**WHAT TO DO**
For this exercise, set down all the records exactly as given.

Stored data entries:
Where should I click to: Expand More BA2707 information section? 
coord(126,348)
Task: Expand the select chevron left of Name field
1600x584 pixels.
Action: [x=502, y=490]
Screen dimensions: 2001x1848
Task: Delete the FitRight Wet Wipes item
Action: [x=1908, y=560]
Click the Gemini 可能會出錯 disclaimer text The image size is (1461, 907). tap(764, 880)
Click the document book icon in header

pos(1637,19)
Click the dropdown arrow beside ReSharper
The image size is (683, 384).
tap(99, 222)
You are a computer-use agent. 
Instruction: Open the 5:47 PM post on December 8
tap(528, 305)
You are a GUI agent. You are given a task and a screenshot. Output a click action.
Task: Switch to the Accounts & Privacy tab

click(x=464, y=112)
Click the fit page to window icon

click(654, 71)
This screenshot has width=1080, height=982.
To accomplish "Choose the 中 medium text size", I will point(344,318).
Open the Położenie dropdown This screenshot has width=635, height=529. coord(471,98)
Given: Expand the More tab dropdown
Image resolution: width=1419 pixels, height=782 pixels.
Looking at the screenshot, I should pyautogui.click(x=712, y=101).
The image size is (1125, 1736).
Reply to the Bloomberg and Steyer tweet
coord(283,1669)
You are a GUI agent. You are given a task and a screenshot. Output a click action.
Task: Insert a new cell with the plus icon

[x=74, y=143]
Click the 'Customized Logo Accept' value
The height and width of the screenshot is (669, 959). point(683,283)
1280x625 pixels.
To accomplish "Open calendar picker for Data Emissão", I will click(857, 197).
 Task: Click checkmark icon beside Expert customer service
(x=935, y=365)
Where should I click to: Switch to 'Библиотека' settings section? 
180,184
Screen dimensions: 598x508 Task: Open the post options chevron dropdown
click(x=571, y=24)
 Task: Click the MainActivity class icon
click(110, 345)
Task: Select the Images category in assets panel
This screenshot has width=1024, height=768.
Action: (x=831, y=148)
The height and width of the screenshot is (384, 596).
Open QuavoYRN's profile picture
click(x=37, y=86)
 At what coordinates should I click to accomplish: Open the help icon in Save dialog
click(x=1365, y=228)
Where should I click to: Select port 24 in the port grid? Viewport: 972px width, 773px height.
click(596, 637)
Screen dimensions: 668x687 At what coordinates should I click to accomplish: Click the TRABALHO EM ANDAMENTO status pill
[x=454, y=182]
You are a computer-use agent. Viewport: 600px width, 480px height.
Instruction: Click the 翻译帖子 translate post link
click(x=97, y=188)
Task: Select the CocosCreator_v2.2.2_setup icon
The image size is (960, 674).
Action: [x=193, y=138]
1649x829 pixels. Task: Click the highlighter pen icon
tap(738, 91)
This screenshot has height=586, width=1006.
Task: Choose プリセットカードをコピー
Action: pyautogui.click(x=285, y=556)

**REPLY TO THE EXERCISE**
Where should I click to: Expand More BA2707 information section? 
coord(126,348)
Task: Expand the select chevron left of Name field
1600x584 pixels.
Action: [x=502, y=490]
Screen dimensions: 2001x1848
Task: Delete the FitRight Wet Wipes item
Action: [x=1908, y=560]
Click the Gemini 可能會出錯 disclaimer text The image size is (1461, 907). tap(764, 880)
Click the document book icon in header

pos(1637,19)
Click the dropdown arrow beside ReSharper
The image size is (683, 384).
tap(99, 222)
You are a computer-use agent. 
Instruction: Open the 5:47 PM post on December 8
tap(528, 305)
You are a GUI agent. You are given a task and a screenshot. Output a click action.
Task: Switch to the Accounts & Privacy tab

click(x=464, y=112)
Click the fit page to window icon

click(654, 71)
This screenshot has width=1080, height=982.
To accomplish "Choose the 中 medium text size", I will point(344,318).
Open the Położenie dropdown This screenshot has width=635, height=529. coord(471,98)
Given: Expand the More tab dropdown
Image resolution: width=1419 pixels, height=782 pixels.
Looking at the screenshot, I should pyautogui.click(x=712, y=101).
The image size is (1125, 1736).
Reply to the Bloomberg and Steyer tweet
coord(283,1669)
You are a GUI agent. You are given a task and a screenshot. Output a click action.
Task: Insert a new cell with the plus icon

[x=74, y=143]
Click the 'Customized Logo Accept' value
The height and width of the screenshot is (669, 959). point(683,283)
1280x625 pixels.
To accomplish "Open calendar picker for Data Emissão", I will click(857, 197).
 Task: Click checkmark icon beside Expert customer service
(x=935, y=365)
Where should I click to: Switch to 'Библиотека' settings section? 
180,184
Screen dimensions: 598x508 Task: Open the post options chevron dropdown
click(x=571, y=24)
 Task: Click the MainActivity class icon
click(110, 345)
Task: Select the Images category in assets panel
This screenshot has width=1024, height=768.
Action: (x=831, y=148)
The height and width of the screenshot is (384, 596).
Open QuavoYRN's profile picture
click(x=37, y=86)
 At what coordinates should I click to accomplish: Open the help icon in Save dialog
click(x=1365, y=228)
Where should I click to: Select port 24 in the port grid? Viewport: 972px width, 773px height.
click(596, 637)
Screen dimensions: 668x687 At what coordinates should I click to accomplish: Click the TRABALHO EM ANDAMENTO status pill
[x=454, y=182]
You are a computer-use agent. Viewport: 600px width, 480px height.
Instruction: Click the 翻译帖子 translate post link
click(x=97, y=188)
Task: Select the CocosCreator_v2.2.2_setup icon
The image size is (960, 674).
Action: [x=193, y=138]
1649x829 pixels. Task: Click the highlighter pen icon
tap(738, 91)
This screenshot has height=586, width=1006.
Task: Choose プリセットカードをコピー
Action: pyautogui.click(x=285, y=556)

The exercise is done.